If I had to guess at this blog’s readership demographic, I’d imagine that the majority of readers work mainly in the .NET space and within the Microsoft technology ecosystem in general. My background is a bit more eclectic, and, before starting with C# and WPF full time in 2010, I spent a lot of years working with C++ and Java in Linux. As such, working with a Raspberry Pi is sort of like coming home in a way, and I thought I’d offer up some Linux goodness for any of you who are mainly .NET but interested in the Pi.

One thing that you’ve probably noticed is that working with files on the Pi is a bit of a hassle. Perhaps you use FTP and something like Filezilla to send files back and forth, or maybe you’ve gotten comfortable enough with the git command line in Linux to do things that way. But wouldn’t it be handy if you could simply navigate to the Pi’s files the way you would a shared drive in the Windows world? Well, good news — that’s what Samba is for. It allows your Linux machines to “speak Windows” when it comes to file shares.

Here’s how to get it going on your Pi. This assumes that you’ve setup SSH already.

  1. SSH into your Raspberry Pi and type “sudo apt-get install samba” which will install samba.
  2. Type “y” and hit enter when the “are you sure” prompt comes up telling you how much disk space this will take.
  3. Next do a “sudo apt-get install samba-common-bin” to install a series of utilities and add-ons to the basic Samba offering that are going to make working with it way easier as you use it.
  4. Now, type “sudo nano /etc/samba/smb.conf” to edit, with elevated permissions, the newly installed samba configuration file.
  5. If you go navigate to your pi’s IP address (start, run, “\\piip”), you’ll see that it comes up but contains no folders. That’s because samba is running but you haven’t yet configured a share.
  6. Navigate to the line in the samba configuration file with the heading “[homes]” (line 244 at the time of this writing), and then find the setting underneath that says “browseable = no”. This configuration says that the home directories on the pi are not accessible. Change it to yes, save the config file, and observe that refreshing your file explorer window now shows a folder: “homes.” Cool! But don’t click on it because that won’t work yet.
  7. Now, go back and change that setting back under homes because we’re going to set up a share a different way for the Pi. I just wanted to show you how this worked. Instead of tweaking one that they provide by default, we’re going to create our own.

Document and screenshot pointing entries

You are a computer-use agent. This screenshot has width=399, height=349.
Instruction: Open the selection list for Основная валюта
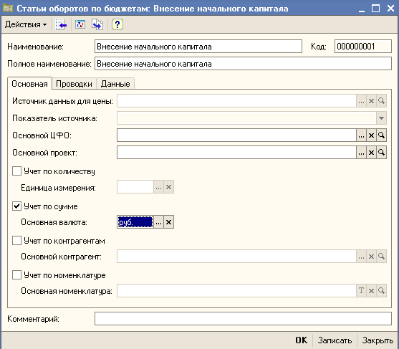coord(158,222)
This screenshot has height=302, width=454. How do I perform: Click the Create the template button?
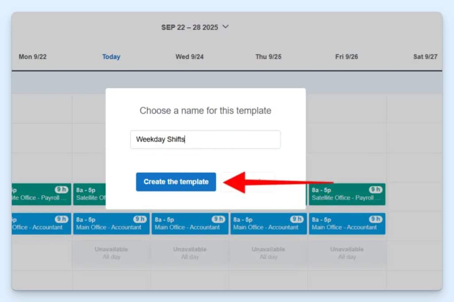pos(176,181)
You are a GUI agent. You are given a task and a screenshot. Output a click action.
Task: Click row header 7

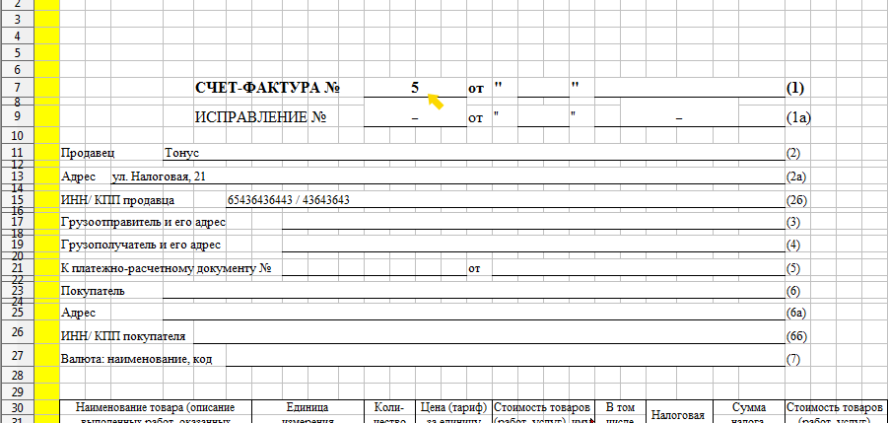click(17, 88)
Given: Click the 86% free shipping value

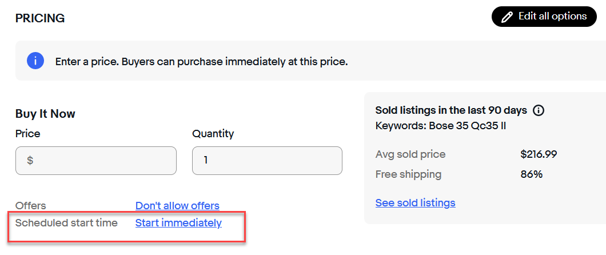Looking at the screenshot, I should click(x=531, y=174).
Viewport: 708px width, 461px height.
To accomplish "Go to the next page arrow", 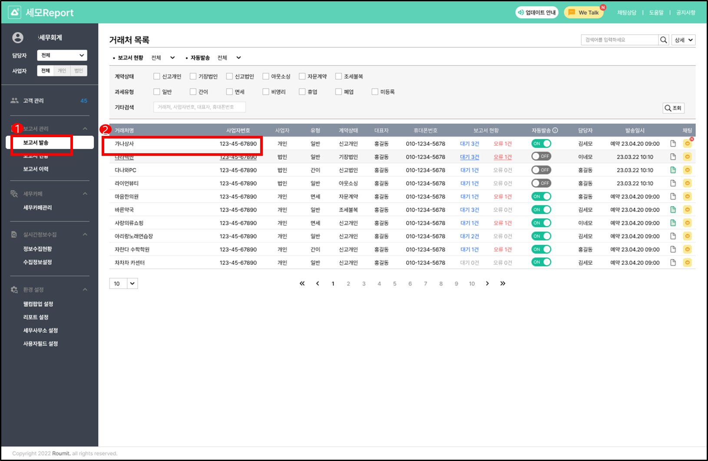I will (487, 283).
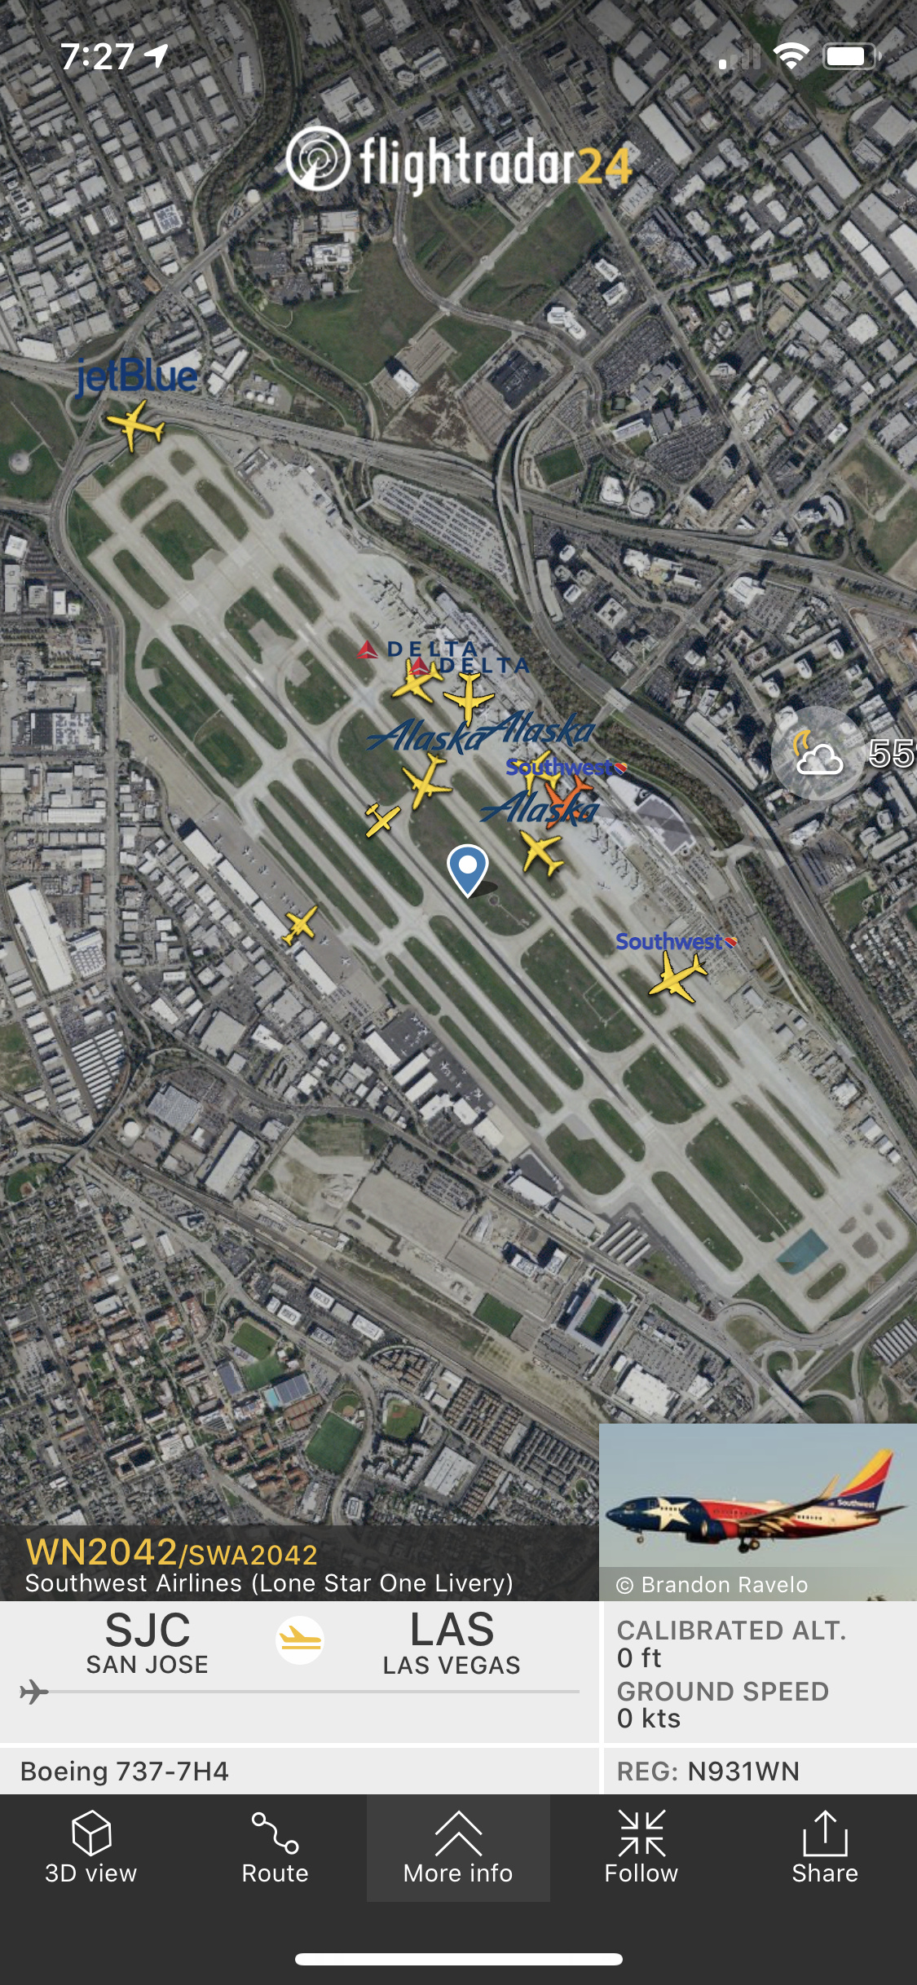Select the propeller aircraft icon on the taxiway
Screen dimensions: 917x1985
pyautogui.click(x=381, y=819)
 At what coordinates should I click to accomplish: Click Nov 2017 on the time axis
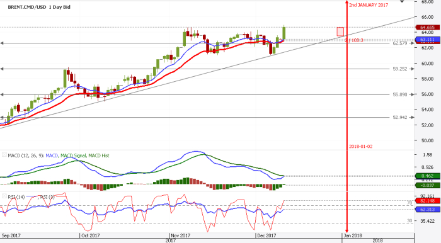pyautogui.click(x=181, y=235)
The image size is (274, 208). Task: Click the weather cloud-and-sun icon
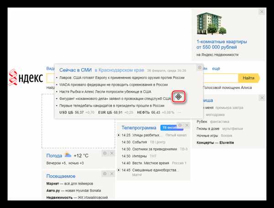pyautogui.click(x=68, y=155)
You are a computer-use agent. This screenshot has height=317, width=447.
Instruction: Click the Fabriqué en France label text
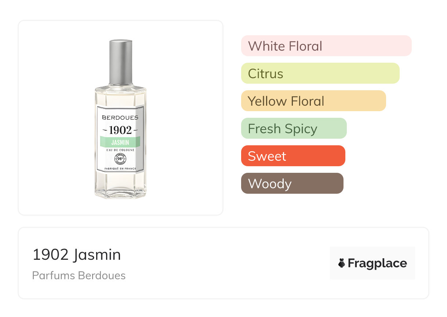click(x=120, y=169)
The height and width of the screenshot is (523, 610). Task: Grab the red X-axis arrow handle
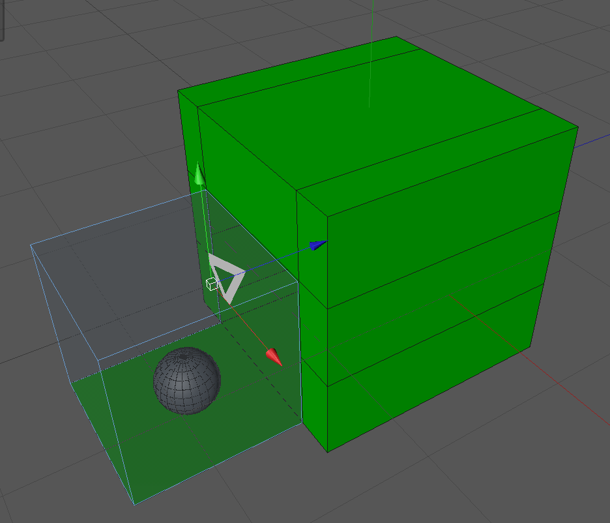click(x=274, y=356)
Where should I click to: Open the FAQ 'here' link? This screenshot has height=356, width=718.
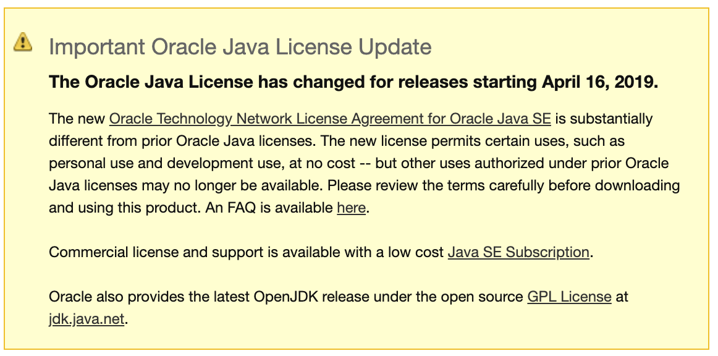pos(351,208)
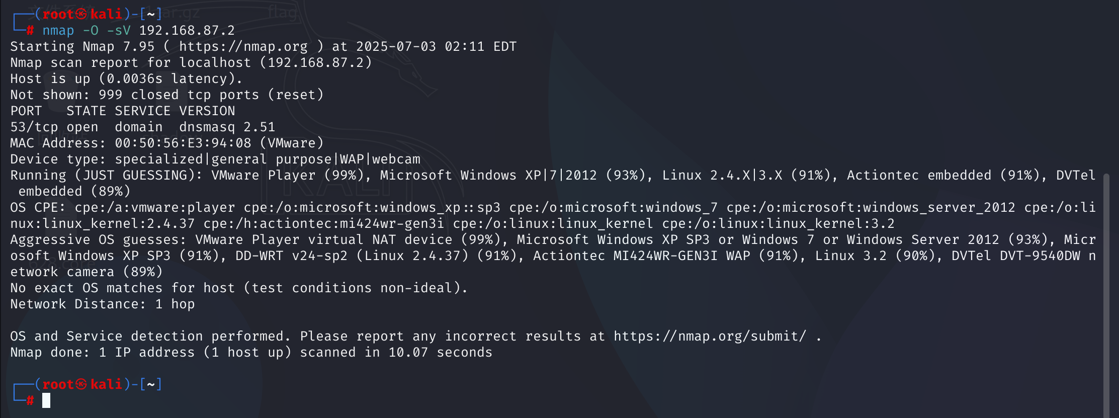This screenshot has height=418, width=1119.
Task: Click the 53/tcp open port entry
Action: coord(54,127)
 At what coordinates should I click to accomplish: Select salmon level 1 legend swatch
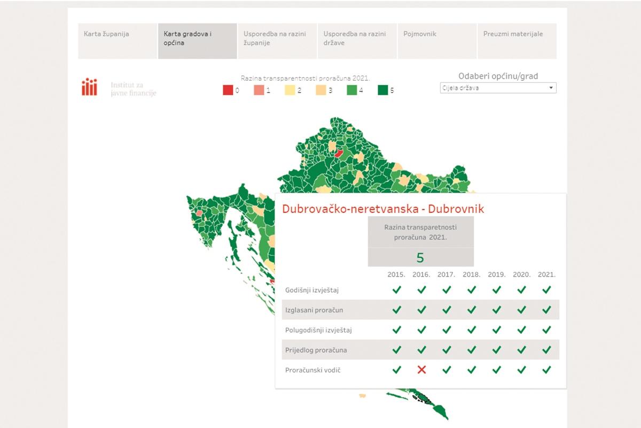[259, 90]
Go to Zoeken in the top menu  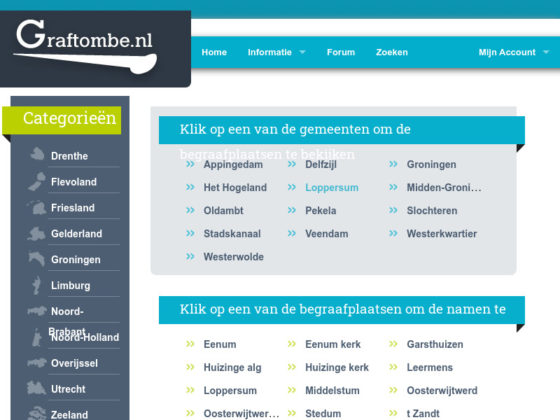(391, 52)
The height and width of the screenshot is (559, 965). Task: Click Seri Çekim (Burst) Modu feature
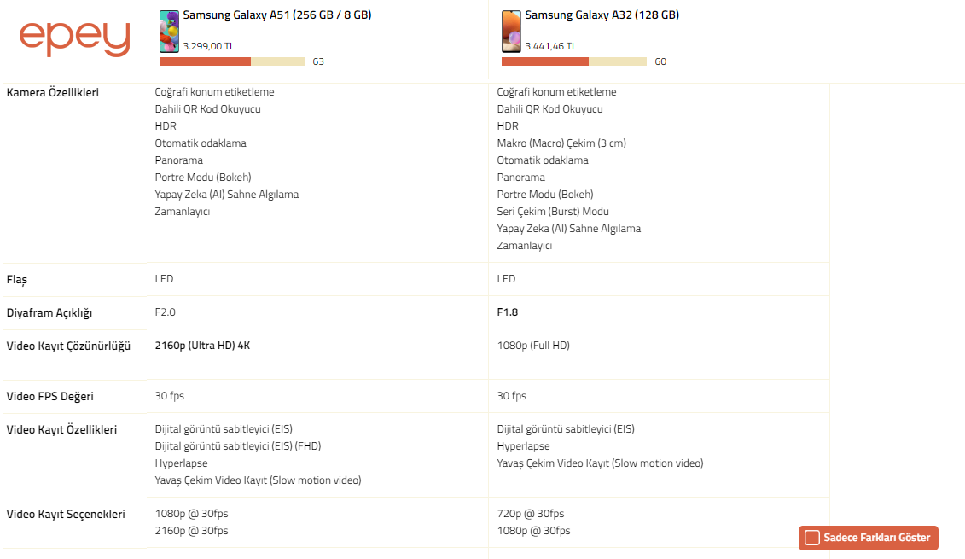(x=553, y=212)
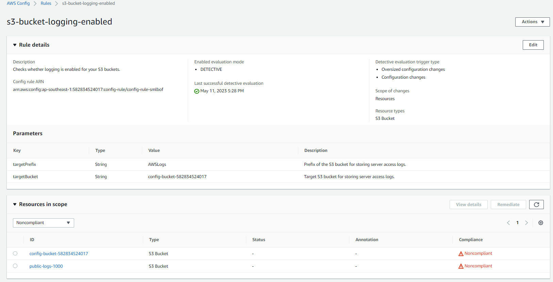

- REQUIRED ACTIONS:
1. According to the Samba setup post, in what year did the writer begin working full time with C# and WPF?
2. Please write out the part of the Samba setup post that opens with the words containing "Here’s how to" and closes with "will install samba.".

- WRITTEN RESPONSES:
1. 2010

2.
Here’s how to get it going on your Pi. This assumes that you’ve setup SSH already.

  1. SSH into your Raspberry Pi and type “sudo apt-get install samba” which will install samba.